- **Set exercise**
Can you duplicate every line of the data below with nothing changed?

○ ○ ○

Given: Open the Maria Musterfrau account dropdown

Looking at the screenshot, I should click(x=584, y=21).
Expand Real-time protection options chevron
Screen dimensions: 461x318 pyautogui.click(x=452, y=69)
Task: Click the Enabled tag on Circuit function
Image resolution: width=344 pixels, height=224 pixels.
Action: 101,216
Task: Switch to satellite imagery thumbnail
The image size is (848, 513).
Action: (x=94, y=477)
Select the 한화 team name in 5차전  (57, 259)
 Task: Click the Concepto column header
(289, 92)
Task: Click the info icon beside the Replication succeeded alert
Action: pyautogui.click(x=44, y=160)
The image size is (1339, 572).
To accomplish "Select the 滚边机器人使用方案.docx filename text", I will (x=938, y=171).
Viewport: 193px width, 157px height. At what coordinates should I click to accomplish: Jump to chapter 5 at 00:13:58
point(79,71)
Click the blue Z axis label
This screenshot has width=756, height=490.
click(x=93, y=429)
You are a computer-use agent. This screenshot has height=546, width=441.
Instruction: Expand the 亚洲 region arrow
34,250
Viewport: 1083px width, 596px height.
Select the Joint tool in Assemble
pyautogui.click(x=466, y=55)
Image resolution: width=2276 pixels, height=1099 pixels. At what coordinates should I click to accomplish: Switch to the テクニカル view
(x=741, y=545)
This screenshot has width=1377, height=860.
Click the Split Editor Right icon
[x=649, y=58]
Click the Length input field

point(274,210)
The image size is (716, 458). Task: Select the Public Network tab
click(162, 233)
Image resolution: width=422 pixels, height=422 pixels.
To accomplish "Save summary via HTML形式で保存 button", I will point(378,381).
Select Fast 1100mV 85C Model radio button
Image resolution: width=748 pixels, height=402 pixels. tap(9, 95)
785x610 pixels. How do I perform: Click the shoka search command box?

○ ○ ○

- **Response to the exercise**
Given: Open the Maria Musterfrau account dropdown

Looking at the screenshot, I should click(x=584, y=21).
Expand Real-time protection options chevron
Screen dimensions: 461x318 pyautogui.click(x=452, y=69)
Task: Click the Enabled tag on Circuit function
Image resolution: width=344 pixels, height=224 pixels.
Action: 101,216
Task: Switch to satellite imagery thumbnail
The image size is (848, 513).
Action: (x=94, y=477)
Select the 한화 team name in 5차전  (57, 259)
 Task: Click the Concepto column header
(289, 92)
Task: Click the info icon beside the Replication succeeded alert
Action: pyautogui.click(x=44, y=160)
The image size is (1339, 572).
To accomplish "Select the 滚边机器人使用方案.docx filename text", I will (x=938, y=171).
Viewport: 193px width, 157px height. At what coordinates should I click to accomplish: Jump to chapter 5 at 00:13:58
point(79,71)
Click the blue Z axis label
This screenshot has width=756, height=490.
click(x=93, y=429)
You are a computer-use agent. This screenshot has height=546, width=441.
Instruction: Expand the 亚洲 region arrow
34,250
Viewport: 1083px width, 596px height.
Select the Joint tool in Assemble
pyautogui.click(x=466, y=55)
Image resolution: width=2276 pixels, height=1099 pixels. At what coordinates should I click to accomplish: Switch to the テクニカル view
(x=741, y=545)
This screenshot has width=1377, height=860.
Click the Split Editor Right icon
[x=649, y=58]
Click the Length input field

point(274,210)
The image size is (716, 458). Task: Select the Public Network tab
click(162, 233)
Image resolution: width=422 pixels, height=422 pixels.
To accomplish "Save summary via HTML形式で保存 button", I will point(378,381).
Select Fast 1100mV 85C Model radio button
Image resolution: width=748 pixels, height=402 pixels. tap(9, 95)
785x610 pixels. How do I perform: Click the shoka search command box?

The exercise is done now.